Toward the end of the summer, I came across an article in the Chicago Tribune profiling the winner of the Illinois Lottery’s first jackpot, a sort of “where is she now” article. It was appalling. Once a year for the past decade, the winner had received a check for fifty thousand dollars. She had won a $1million jackpot ten years before, to be paid annually for 20 years. Halfway through her annuity, she had developed a habit of spending large as soon as her check came until it was gone, usually in 6 months or less. She then spent the rest of the year begging and borrowing from friends, relatives, and lenders. The reporter asked her what she would do when her last check came. Her answer so floored me that now, twenty years later, I remember it word for word: “I’m going to cry and cry and cry.”

“Money for Nothing: One Man’s Journey Through the Dark Side of Lottery Millions” is a roller-coaster ride through author Edward Ugel’s experience in an industry that blossomed in the 1990’s as a result of lottery winners behaving in just such ways. Ugel’s job was to buy the winners’ payments, or remaining payments, for a fraction of their face value. This allowed the winners an opportunity to pay off debts accumulated as a result of, in most cases, bad decision making and willful over-accumulation of stuff – houses, cars, boats; maybe even a sorry couple of horses. The money came from investors, who would presumably collect the annual payments over time, thus earning a return on the cash they provided. In between was The Firm, the company (well, the fictionalized name of the company) that Ugel spent nearly a decade working for, and the crew within who provided the means to close the deal. And the deals were such that The Firm, and the folks in it, made a lot of money buying off lottery winners.

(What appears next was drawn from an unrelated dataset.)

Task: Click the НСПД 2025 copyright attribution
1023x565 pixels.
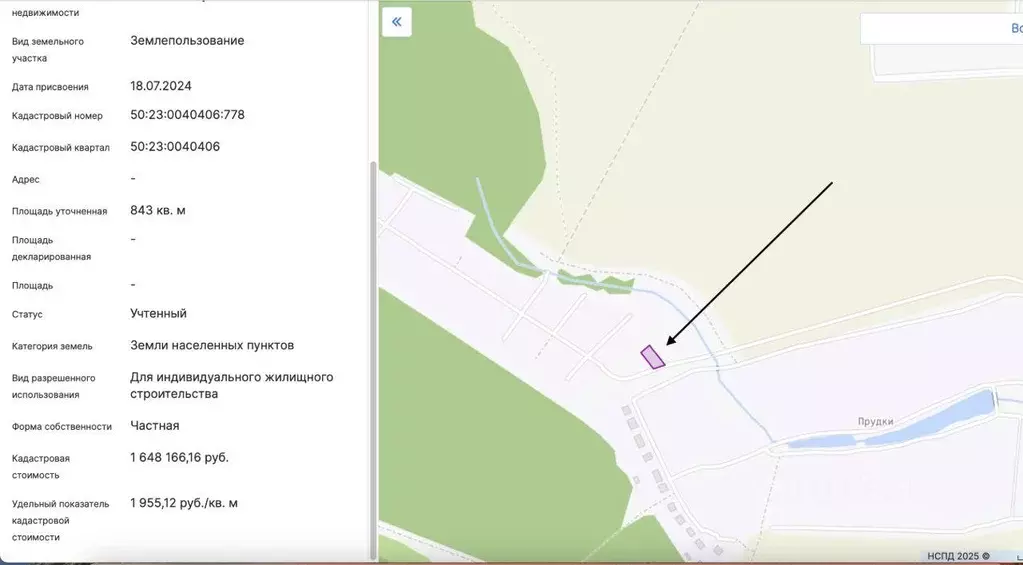Action: click(x=958, y=556)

Ugel ambitiously weaves in and out of, essentially, three stories – the story of The Firm and his relationship with it, the story, or rather stories, of many of the desperate lottery winners he met, and his own more personal story of dealing with unemployment, compulsive gambling, and, when he closed a deal, coming into big money almost as easily as the lottery winner did, and managing that money just as badly. The writing is uneven, dragging at times, but where Ugel succeeds he really soars. The shower scene in an Atlantic City hotel in the last chapter is not to be missed, seriously. His profiles of the lottery winners are the most entertaining parts of the book, though he admits that names, locations, and basically all facts about the winners have been changed to protect their privacy. He dedicates Chapter 2 to the history of lotteries as far back as the Old Testament, and the role of lotteries in the development of the United States. Chapter 3 just might be the most important chapter in the book for anyone who wins the lottery or thinks they will. He calls it “Everything You’ll Wish You Never Knew About Winning The Lottery,” which is pretty much dead opposite of how I felt about this chapter. And it’s worth mentioning that beneath the chapter title he quotes one of the lottery winners he met as saying “I wouldn’t wish winning the lottery on Hitler.”

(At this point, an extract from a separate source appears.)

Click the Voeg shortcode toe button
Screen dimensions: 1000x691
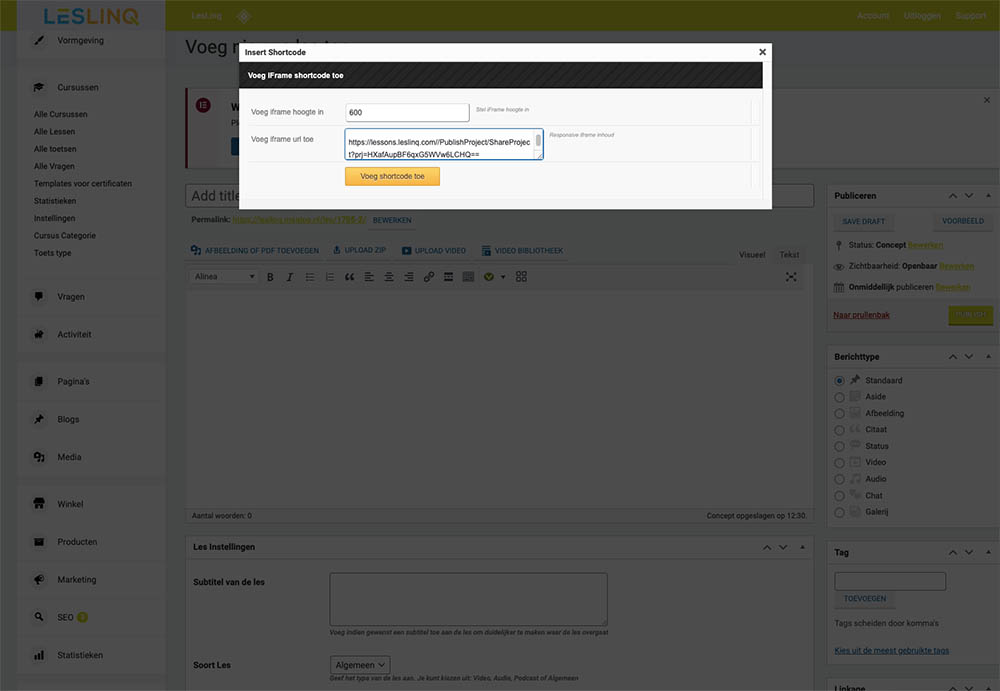click(392, 176)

Think about that a minute.

Ugel compares himself and his co-workers at The Firm to the lottery winners, drawing parallels between personality traits and life habits. No one comes out looking good, but no one is a monster or moron, either. True that I don’t think there was a single person in this book I’d like to spend an evening at a bar with (and many evenings are spent at bars), but Ugel touches on the humanity in each person in a way that makes it easy to understand how he could be so good at his job for so long. I highly recommend “Money For Nothing” to anyone who has ever dreamed of “hitting it big.”

*Note: This review is sponsored by Mother Talk. I received a free review copy, which I wrote in quite a lot, and a $20 Amazon.com certificate, which, as far as I know, I cannot use to buy lottery tickets.